Writing is an art form, and, as such, it must be practised regularly. For centuries, writers have kept journals (sometimes called ‘commonplace books’, ‘morning pages’, or ‘author’s day books’) that keep a record of insights, ideas, and observations.  It doesn’t really matter what the subject matter is—you choose. The important thing is to get a feel for how you write and to get into the habit of crafting and re-crafting your sentences and paragraphs. Be prepared to be your own worst critic! Show other people your writing and see what they think. Above all, learn to see writing as an active creative and intellectual process. You will improve if you keep practising.
 A regular record of what you have read and what insights you have come to will not only allow you to practise the art of writing, but will prove to be an invaluable tool for working through new and complex ideas explored in your modules.

Take Downtime

It can be very easy for English literature students to begin to lose sight of what led them to their degree in the first place: a genuine love of language and literature.  Don’t forget about reading for pleasure, and allowing yourself time to relax and to step away from your coursework. Begin to think about what speaks to you in your recreational reading. What draws you in?  Sometimes the greatest insights come during those moments when the mind is relaxed and simply enjoying something fun.

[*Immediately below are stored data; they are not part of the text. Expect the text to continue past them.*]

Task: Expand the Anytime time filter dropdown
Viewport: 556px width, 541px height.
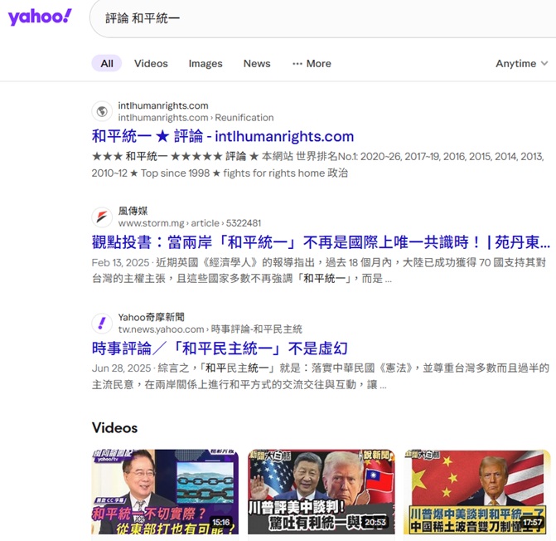Action: (x=521, y=63)
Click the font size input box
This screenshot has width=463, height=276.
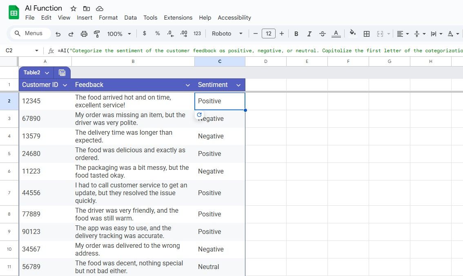pos(269,33)
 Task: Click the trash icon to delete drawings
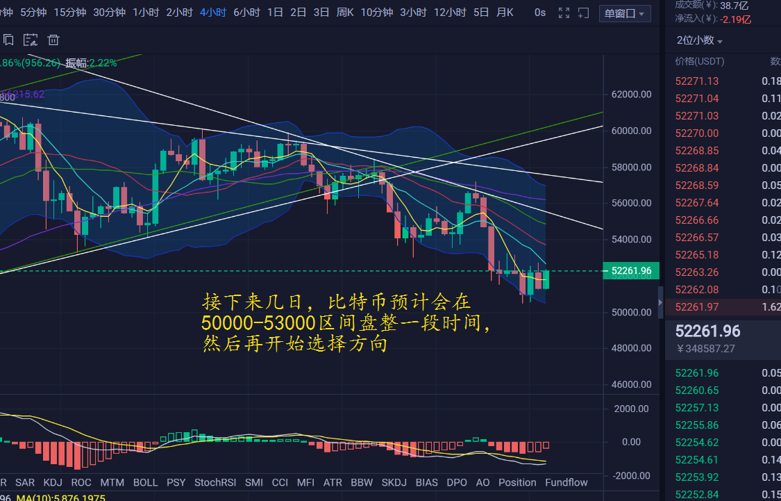pos(53,40)
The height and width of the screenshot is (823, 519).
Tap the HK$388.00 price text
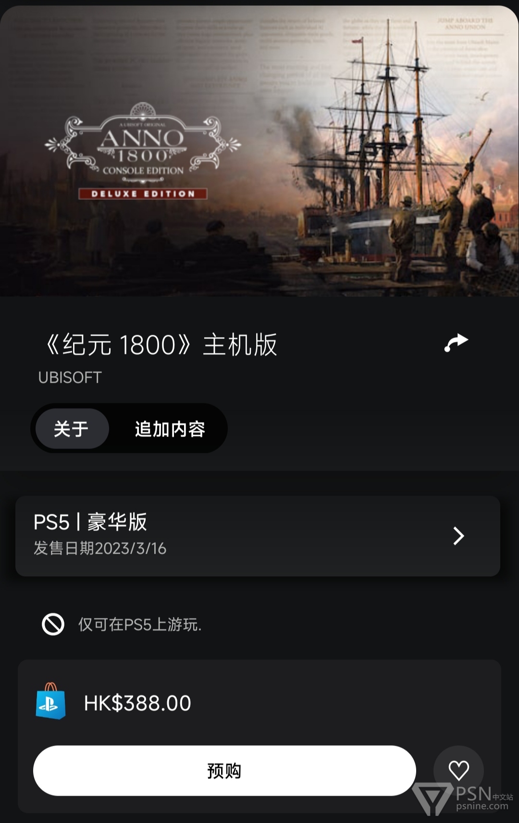pos(137,703)
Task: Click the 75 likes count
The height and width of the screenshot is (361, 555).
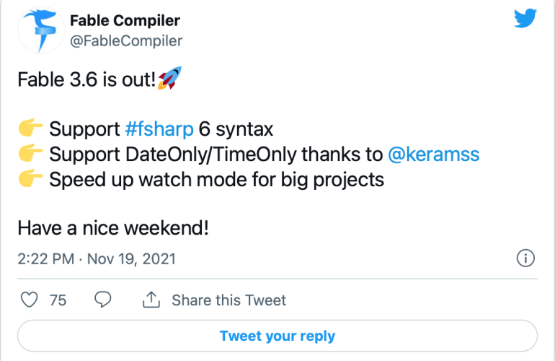Action: click(58, 300)
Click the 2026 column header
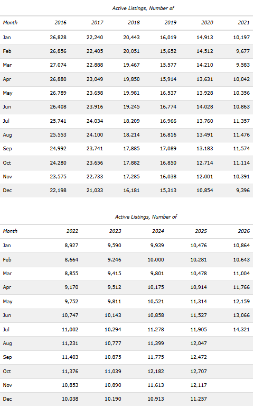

Develop Critical Interests in Other Areas

As you begin to read widely, and to discover new writers and publications, it is very likely that you will come across subjects that you find very interesting.  Vinology, evolutionary psychology, trench warfare, fashion history, Kabuki theatre—it could be anything!  Trust your instincts and follow your interests.  You never know what important new insights will come out of your own critical interests in other areas, or how your own personal study of an intriguing topic might contribute to your coursework.   The study of English language and literature is not an insular field—it speaks in many important ways to a wide variety of topics.

Develop a System

Developing a coherent, consistent system of note taking is an essential first step in achieving academic success.   Everyone’s note taking system will be personal and unique, sometimes even to the extent that it doesn’t make sense to anyone else.  What is most important, though, is that your system works for you, and allows you to keep track not only of your class notes, but also your own independent reading and research. While notebooks are often still the preferred method for many students, you may find it worthwhile to investigate some digital options. Evernote (free), Mendeley (free), and DevonThink (around £30) are some of the most popular digital note taking systems used by professional writers and academics.